27 Apr 2021
In the UK winter wheat crops are largely source limited and so efficient canopies are necessary for optimising yield. In order to achieve this, fungicides and varietal resistance should be integrated to maintain a healthy canopy.
A recently developed measurement, combining the amount of accumulated sunlight and the duration of a healthy crop canopy, known as healthy area absorption (HAA) is helping to further understand the plant’s ability to capture light.
Speaking at the first in BASF’s series of Funginars, entitled ‘Canopy Management’, Dr Julie Smith, Principal Research Scientist, ADAS said, “Wheat plants intercept solar radiation (sunshine) and convert that energy to grain, and so to yield.
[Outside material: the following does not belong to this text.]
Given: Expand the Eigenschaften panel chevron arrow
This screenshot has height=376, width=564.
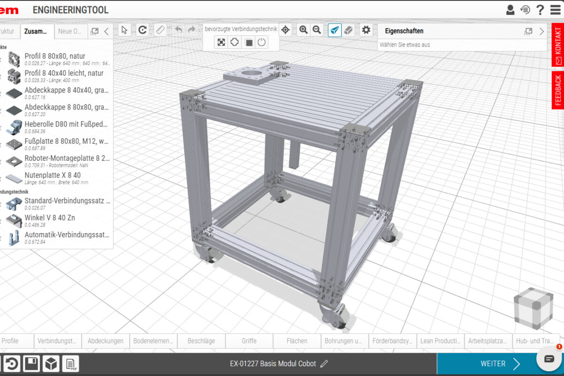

For the crop to achieve its yield potential it needs a balanced source/sink ratio, which is dependant on the number and size of grain sites (sink) and the availability of assimilates to fill the grain sites (source).
In simplistic terms, source capacity is determined by the amount of solar radiation which can be absorbed by the post-anthesis healthy canopy, the efficiency with which light energy can be converted into dry matter and the amount of water-soluble carbohydrates the crop can store and then remobilise during grain filling if it can’t get enough energy from photosynthesis during the critical period. Source needs to be carefully balanced with the sink capacity of the crop, which is determined by the number of ears (per m2), the number of grains per ear and the potential grain weight.
In an ideal world we want the source and sink capacity to be perfectly balanced to achieve maximum yield and reflect an efficient crop. Too much source (relative to sink) is wasteful because it can’t be stored. It’s expensive to produce and maintain a healthy canopy so we don’t want a bigger canopy than is necessary. Conversely, if the crop is source limited relative to its sink it can never reach yield potential because the grain sites can’t be fully filled.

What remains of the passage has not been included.